= Service as a product =

Service as a product (SaaP); pronounced /sæp/ or /sɑːp/ is a transaction of service production and delivery model in which a productized service is sold by the seller or vendor to the buyer and is centrally hosted, either on a standalone website or an open marketplace platform. It is sometimes referred to as "on-demand service". SaaP is typically accessed by the creator and the consumer by users using a thin client via a web browser.

SaaP has become a delivery model for some businesses, including small and medium-sized enterprises (SMEs), freelancers, and independent contractors. It has been incorporated into the strategy of several leading web-based marketplace companies including AirBnB, Fiverr, Lyft, TaskRabbit, Uber and others, as listed in the SaaP marketplace platforms section below.

Micha Kaufman, the co-founder of the company Fiverr, claims that the company created the concept of SaaP. The company offers as a SaaP service over 2.5 million things people will do for a small, fixed fee.

==SaaP marketplace platforms==
As of November 1, 2014, a number of SaaP marketplace platforms exist.
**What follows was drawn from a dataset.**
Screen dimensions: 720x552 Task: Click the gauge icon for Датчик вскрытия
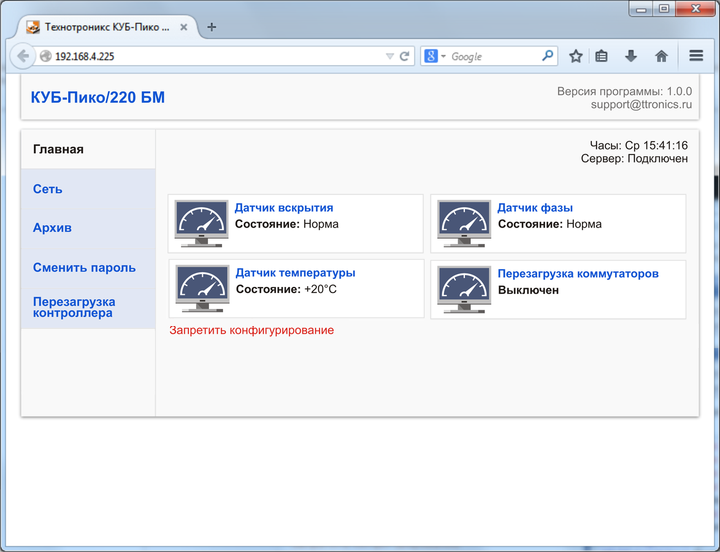202,223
These include a variety of platforms serving different markets and niches. Currently the marketplaces offering SaaP include brands offering offline services, online services, shift work, and more. Below is a list of known market platforms offering SaaP. There are also other SaaP marketplaces online in the so-called "sharing economy".

- Airbnb offers a market platform for hosts and guests of Bed and Breakfast, guest housing and other room and board for travellers.
- Etsy is an online market platform for customers shopping for the works of arts and crafts providers.
- Handy (company) is a market online for and mobile cleaning and home repair booking services.
- Lyft is a marketplace platform for taxi related car services.
- TaskRabbit is a market of service providers and clients in the offline space. Vendors provide services such as gardening, carpentry, plumbing, cleaning, moving and more.
- Thumbtack (website) is a marketplace for customers in need of writers and writing and translation services.
- Traveling Spoon is a food tourism platform that connects travelers with local hosts who prepare homemade local cuisine in their homes.
- Uber offers vehicle for hire and food delivery services
- Upwork is an online work and performance market for customers and vendors of computer-related services.
- Zipcar is a carsharing company with cars provided and managed by the company.

Notable challenges exist in the regulatory space for AirBnB in locations like New York, where unregulated guest housing and hotel services are an issue. Other services like the car-sharing services of Lyft have settled lawsuits and Uber faces opposition from governments and from regulated and licensed taxi services.